Sheer terror doesn’t even begin to come anywhere close to describing how I felt during that endless trek back through the forest. There were no passers-by now – it was eerily silent, and so dark that he had to use his iPhone torch to illuminate our feet. Shapes and shadows seemed to swoop towards my face; I was seeing things and hearing things that weren’t even there. It was so Blair Witch Project I could have died.
Every turning looked exactly the same as the last, and I had no real way of knowing whether he was actually guiding me out of the forest, or just further and further in. There were ditches and lakes and ruins and ravines, and I just had to hope and pray that this total stranger in the black leather gloves was simply going to lead me back to my vehicle and send me on my merry way.
And he did, thank God – but not before jumping in for a debrief and a cheeky lift home (of course I wound down every window and cracked open the sunroof even though it felt like -5°C outside because you know – Covid). By this stage, I felt like I’d survived a near death experience; he seemed completely oblivious to my ordeal.

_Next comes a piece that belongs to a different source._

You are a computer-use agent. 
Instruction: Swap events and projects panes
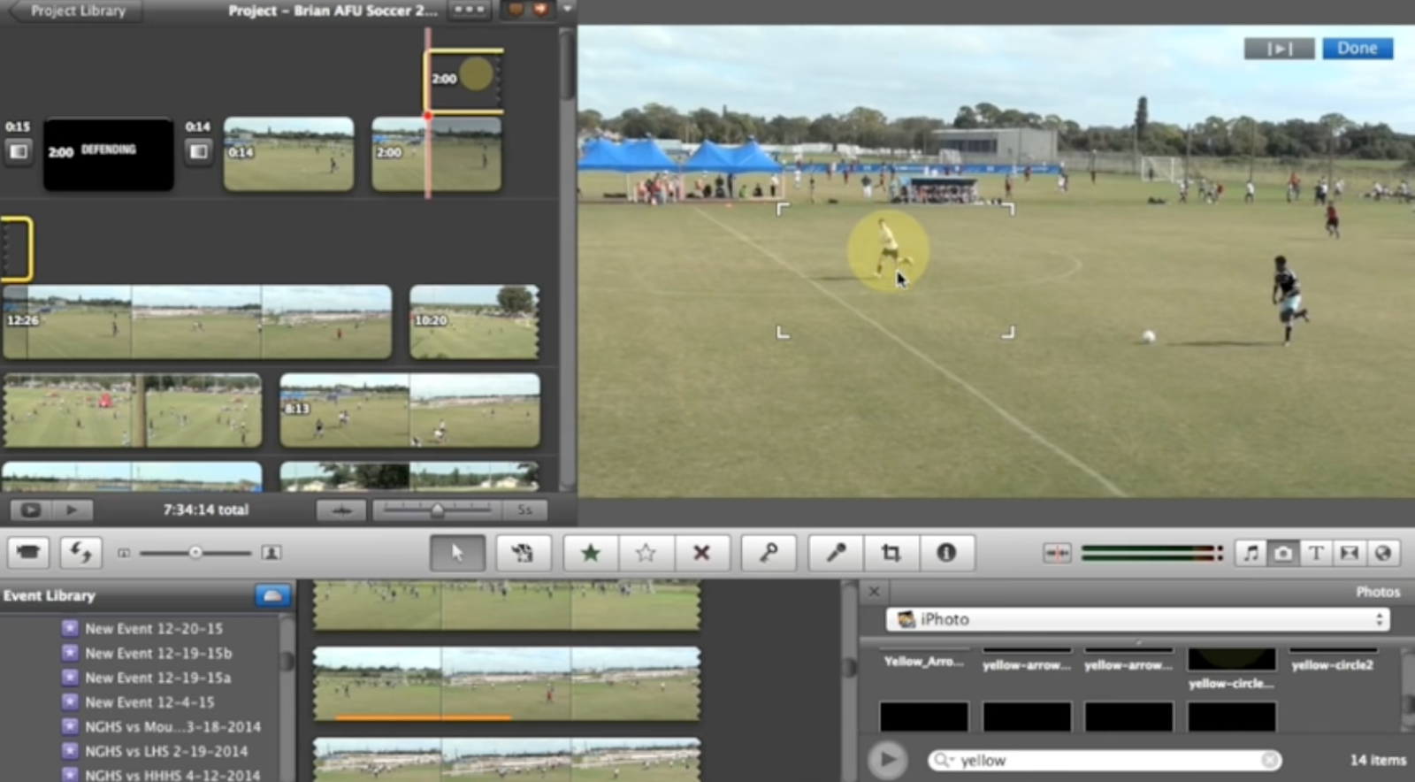(x=80, y=553)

I asked him how he thought it had all gone. And astonishingly, he said that he thought this could be “a goer”. I was intrigued, because in my humble opinion, the whole thing had been a total car crash. So I asked him to tell me exactly how he saw this panning out. At which point, he proceeded to lay out, very plainly and precisely, what he envisaged for our ‘relationship’: his wants and needs; where, when and how often we’d be meeting up; the terms and conditions of our arrangement; the ambience he preferred to create during such get-togethers.

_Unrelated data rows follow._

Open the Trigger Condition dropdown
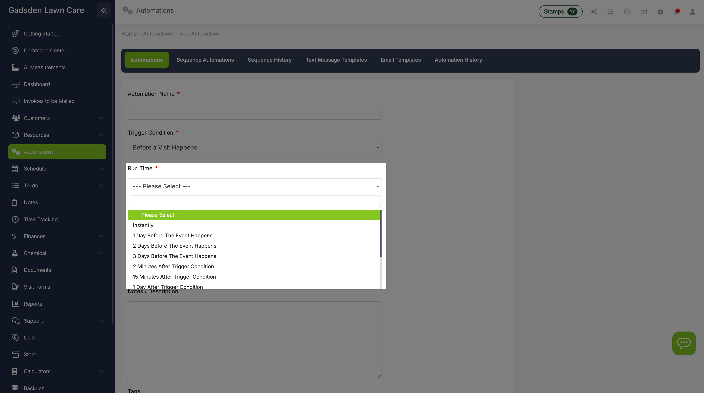The height and width of the screenshot is (393, 704). pyautogui.click(x=254, y=147)
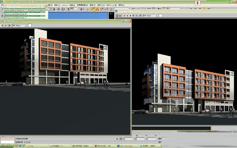Open RGB Alpha dropdown in left render window

[19, 26]
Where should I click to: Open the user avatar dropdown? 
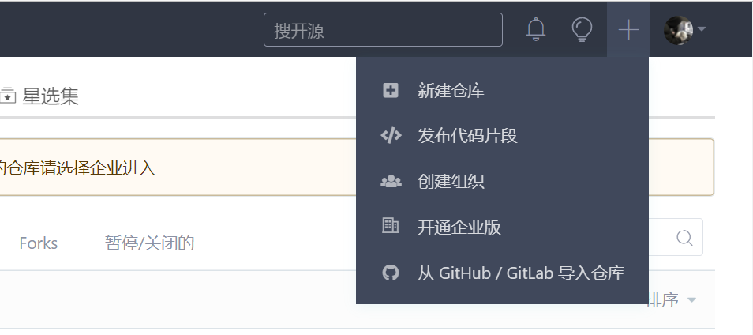[678, 30]
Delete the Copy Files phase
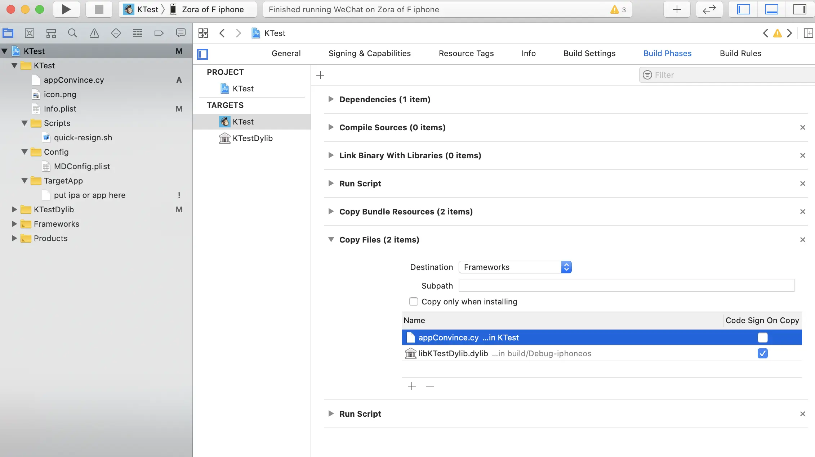The height and width of the screenshot is (457, 815). [x=802, y=240]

Again, I’ve had to recheck the description on his dating profile, because the picture he painted in the car looked very different to the one he’d painted online. I realised he was the same as the others I mentioned earlier; he’d just been happy to play the long game. He even asked if I wanted to hang out at his for the rest of the evening. And I was thinking: how are you so casual about being in such close proximity to someone you don’t even know when one snog could potentially be the kiss of death?! Like, seriously – DO YOU NOT UNDERSTAND WHAT’S HAPPENING RIGHT NOW?!?!
Needless to say, we haven’t kept in touch (although we did wish each other a merry Christmas and a happy New Year – there’s no reason not to keep things civil). Clearly, we weren’t on the same page. I’m still out here mainly swiping left; the search continues.